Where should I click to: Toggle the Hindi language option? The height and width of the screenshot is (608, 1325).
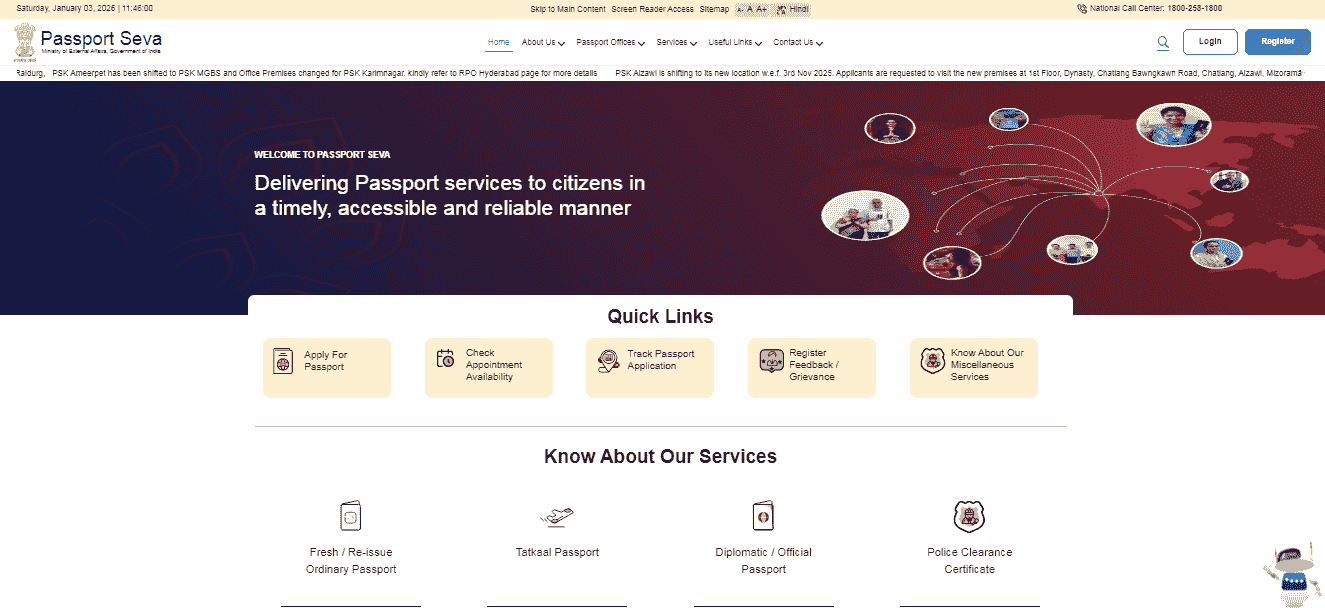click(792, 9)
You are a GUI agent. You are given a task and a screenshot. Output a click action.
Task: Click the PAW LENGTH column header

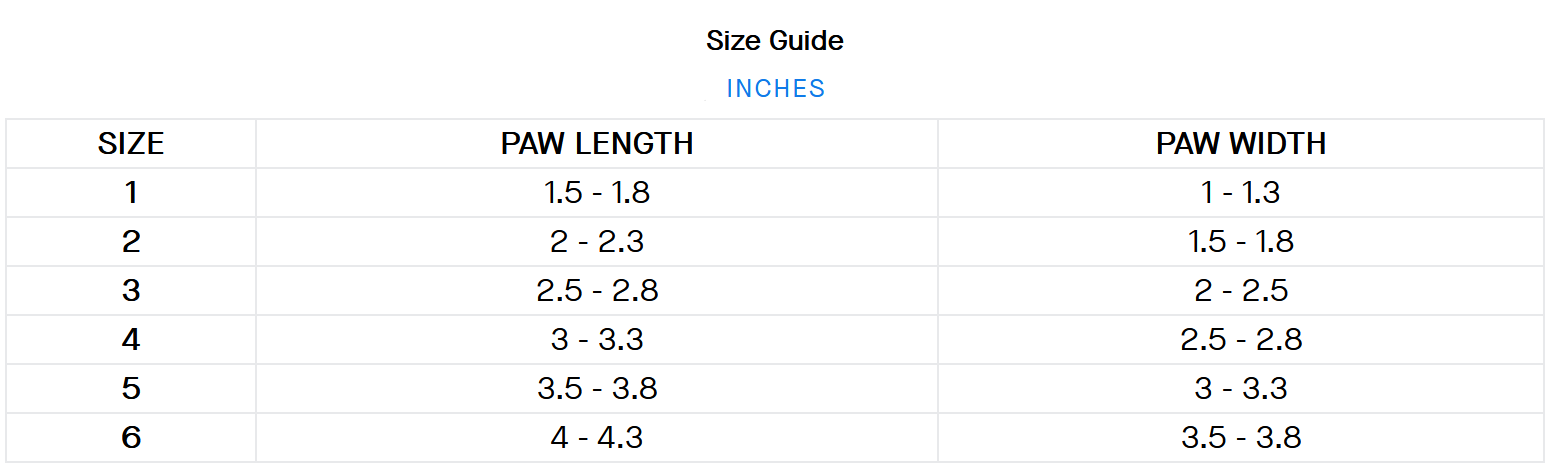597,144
☆ ☆ ☆ ☆ ☆
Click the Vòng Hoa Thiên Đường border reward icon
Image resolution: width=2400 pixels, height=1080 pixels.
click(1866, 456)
☆ ☆ ☆ ☆ ☆
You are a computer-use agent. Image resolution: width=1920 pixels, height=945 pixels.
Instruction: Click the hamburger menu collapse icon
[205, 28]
☆ ☆ ☆ ☆ ☆
TASK INSTRUCTIONS: Lines of the material that hold the word "agent" should be counted, and the number alone given.

ANSWER BOX: 2